Supplied data: Begin

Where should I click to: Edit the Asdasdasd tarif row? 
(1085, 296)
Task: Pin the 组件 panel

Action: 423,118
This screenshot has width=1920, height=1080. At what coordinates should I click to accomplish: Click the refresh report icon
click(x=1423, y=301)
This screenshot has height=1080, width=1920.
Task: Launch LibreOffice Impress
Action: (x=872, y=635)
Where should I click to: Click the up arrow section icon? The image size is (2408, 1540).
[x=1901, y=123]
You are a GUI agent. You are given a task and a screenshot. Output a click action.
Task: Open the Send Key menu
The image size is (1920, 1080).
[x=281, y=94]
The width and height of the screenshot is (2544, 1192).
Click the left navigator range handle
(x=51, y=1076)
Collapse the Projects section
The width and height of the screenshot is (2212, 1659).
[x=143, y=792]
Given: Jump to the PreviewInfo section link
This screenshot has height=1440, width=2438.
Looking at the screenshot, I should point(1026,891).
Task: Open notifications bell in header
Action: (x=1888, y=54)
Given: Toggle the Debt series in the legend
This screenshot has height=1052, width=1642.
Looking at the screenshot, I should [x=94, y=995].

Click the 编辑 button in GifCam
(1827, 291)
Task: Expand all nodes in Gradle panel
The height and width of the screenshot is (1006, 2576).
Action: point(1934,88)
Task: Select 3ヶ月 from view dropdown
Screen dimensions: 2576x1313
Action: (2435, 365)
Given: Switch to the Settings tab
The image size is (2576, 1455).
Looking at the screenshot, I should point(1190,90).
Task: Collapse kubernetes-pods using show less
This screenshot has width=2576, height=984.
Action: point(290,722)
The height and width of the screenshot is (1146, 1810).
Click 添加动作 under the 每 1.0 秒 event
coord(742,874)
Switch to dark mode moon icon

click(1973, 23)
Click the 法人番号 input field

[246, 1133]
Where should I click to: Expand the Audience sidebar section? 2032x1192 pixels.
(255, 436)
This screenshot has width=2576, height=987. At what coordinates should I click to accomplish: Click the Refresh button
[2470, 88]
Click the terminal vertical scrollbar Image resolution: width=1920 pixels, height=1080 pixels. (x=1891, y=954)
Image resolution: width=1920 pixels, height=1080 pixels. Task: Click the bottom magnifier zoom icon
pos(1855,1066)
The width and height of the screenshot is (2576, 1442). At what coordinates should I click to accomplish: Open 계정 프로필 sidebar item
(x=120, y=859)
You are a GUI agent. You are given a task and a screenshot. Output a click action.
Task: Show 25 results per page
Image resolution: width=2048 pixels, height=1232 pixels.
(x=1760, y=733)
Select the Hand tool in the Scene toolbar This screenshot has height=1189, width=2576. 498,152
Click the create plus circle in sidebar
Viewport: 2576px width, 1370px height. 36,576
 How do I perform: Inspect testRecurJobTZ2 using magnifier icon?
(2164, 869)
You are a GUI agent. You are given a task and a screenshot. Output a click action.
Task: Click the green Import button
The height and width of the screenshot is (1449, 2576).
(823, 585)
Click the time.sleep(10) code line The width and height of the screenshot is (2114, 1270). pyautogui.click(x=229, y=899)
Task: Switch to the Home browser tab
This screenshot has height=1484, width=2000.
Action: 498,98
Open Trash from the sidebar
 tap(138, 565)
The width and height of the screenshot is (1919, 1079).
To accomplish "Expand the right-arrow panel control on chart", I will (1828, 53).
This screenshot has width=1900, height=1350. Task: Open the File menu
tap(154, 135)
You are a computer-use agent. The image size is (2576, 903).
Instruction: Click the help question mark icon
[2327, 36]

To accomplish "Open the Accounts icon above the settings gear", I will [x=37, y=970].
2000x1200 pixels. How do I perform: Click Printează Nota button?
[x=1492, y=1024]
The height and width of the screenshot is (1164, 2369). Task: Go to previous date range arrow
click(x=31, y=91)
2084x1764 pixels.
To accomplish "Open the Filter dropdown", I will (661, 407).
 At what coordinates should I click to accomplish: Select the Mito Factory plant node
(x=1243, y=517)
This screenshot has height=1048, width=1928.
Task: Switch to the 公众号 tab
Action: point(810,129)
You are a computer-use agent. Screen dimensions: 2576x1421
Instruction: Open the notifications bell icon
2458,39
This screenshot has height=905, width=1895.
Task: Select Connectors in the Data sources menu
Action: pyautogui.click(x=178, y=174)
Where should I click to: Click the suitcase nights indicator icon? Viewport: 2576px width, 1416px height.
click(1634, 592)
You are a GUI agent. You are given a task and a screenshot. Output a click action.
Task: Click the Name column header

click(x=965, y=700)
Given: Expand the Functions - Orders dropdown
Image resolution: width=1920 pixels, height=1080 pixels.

Supplied data: End

* [Problem statement] Reproduce the entire listing so that it matches the original in every line.

* [Result of this task]
Where should I click to: Edit the Asdasdasd tarif row? 
(1085, 296)
Task: Pin the 组件 panel

Action: 423,118
This screenshot has width=1920, height=1080. At what coordinates should I click to accomplish: Click the refresh report icon
click(x=1423, y=301)
This screenshot has height=1080, width=1920.
Task: Launch LibreOffice Impress
Action: (x=872, y=635)
Where should I click to: Click the up arrow section icon? The image size is (2408, 1540).
[x=1901, y=123]
You are a GUI agent. You are given a task and a screenshot. Output a click action.
Task: Open the Send Key menu
The image size is (1920, 1080).
[x=281, y=94]
The width and height of the screenshot is (2544, 1192).
Click the left navigator range handle
(x=51, y=1076)
Collapse the Projects section
The width and height of the screenshot is (2212, 1659).
[x=143, y=792]
Given: Jump to the PreviewInfo section link
This screenshot has height=1440, width=2438.
Looking at the screenshot, I should point(1026,891).
Task: Open notifications bell in header
Action: (x=1888, y=54)
Given: Toggle the Debt series in the legend
This screenshot has height=1052, width=1642.
Looking at the screenshot, I should [x=94, y=995].

Click the 编辑 button in GifCam
(1827, 291)
Task: Expand all nodes in Gradle panel
The height and width of the screenshot is (1006, 2576).
Action: point(1934,88)
Task: Select 3ヶ月 from view dropdown
Screen dimensions: 2576x1313
Action: (2435, 365)
Given: Switch to the Settings tab
The image size is (2576, 1455).
Looking at the screenshot, I should point(1190,90).
Task: Collapse kubernetes-pods using show less
This screenshot has width=2576, height=984.
Action: point(290,722)
The height and width of the screenshot is (1146, 1810).
Click 添加动作 under the 每 1.0 秒 event
coord(742,874)
Switch to dark mode moon icon

click(1973, 23)
Click the 法人番号 input field

[246, 1133]
Where should I click to: Expand the Audience sidebar section? 2032x1192 pixels.
(255, 436)
This screenshot has width=2576, height=987. At what coordinates should I click to accomplish: Click the Refresh button
[2470, 88]
Click the terminal vertical scrollbar Image resolution: width=1920 pixels, height=1080 pixels. (x=1891, y=954)
Image resolution: width=1920 pixels, height=1080 pixels. Task: Click the bottom magnifier zoom icon
pos(1855,1066)
The width and height of the screenshot is (2576, 1442). At what coordinates should I click to accomplish: Open 계정 프로필 sidebar item
(x=120, y=859)
You are a GUI agent. You are given a task and a screenshot. Output a click action.
Task: Show 25 results per page
Image resolution: width=2048 pixels, height=1232 pixels.
(x=1760, y=733)
Select the Hand tool in the Scene toolbar This screenshot has height=1189, width=2576. 498,152
Click the create plus circle in sidebar
Viewport: 2576px width, 1370px height. 36,576
 How do I perform: Inspect testRecurJobTZ2 using magnifier icon?
(2164, 869)
You are a GUI agent. You are given a task and a screenshot. Output a click action.
Task: Click the green Import button
The height and width of the screenshot is (1449, 2576).
(823, 585)
Click the time.sleep(10) code line The width and height of the screenshot is (2114, 1270). pyautogui.click(x=229, y=899)
Task: Switch to the Home browser tab
This screenshot has height=1484, width=2000.
Action: 498,98
Open Trash from the sidebar
 tap(138, 565)
The width and height of the screenshot is (1919, 1079).
To accomplish "Expand the right-arrow panel control on chart", I will (1828, 53).
This screenshot has width=1900, height=1350. Task: Open the File menu
tap(154, 135)
You are a computer-use agent. The image size is (2576, 903).
Instruction: Click the help question mark icon
[2327, 36]

To accomplish "Open the Accounts icon above the settings gear", I will [x=37, y=970].
2000x1200 pixels. How do I perform: Click Printează Nota button?
[x=1492, y=1024]
The height and width of the screenshot is (1164, 2369). Task: Go to previous date range arrow
click(x=31, y=91)
2084x1764 pixels.
To accomplish "Open the Filter dropdown", I will (661, 407).
 At what coordinates should I click to accomplish: Select the Mito Factory plant node
(x=1243, y=517)
This screenshot has height=1048, width=1928.
Task: Switch to the 公众号 tab
Action: point(810,129)
You are a computer-use agent. Screen dimensions: 2576x1421
Instruction: Open the notifications bell icon
2458,39
This screenshot has height=905, width=1895.
Task: Select Connectors in the Data sources menu
Action: pyautogui.click(x=178, y=174)
Where should I click to: Click the suitcase nights indicator icon? Viewport: 2576px width, 1416px height.
click(1634, 592)
You are a GUI agent. You are given a task and a screenshot. Output a click action.
Task: Click the Name column header

click(x=965, y=700)
Given: Expand the Functions - Orders dropdown
Image resolution: width=1920 pixels, height=1080 pixels.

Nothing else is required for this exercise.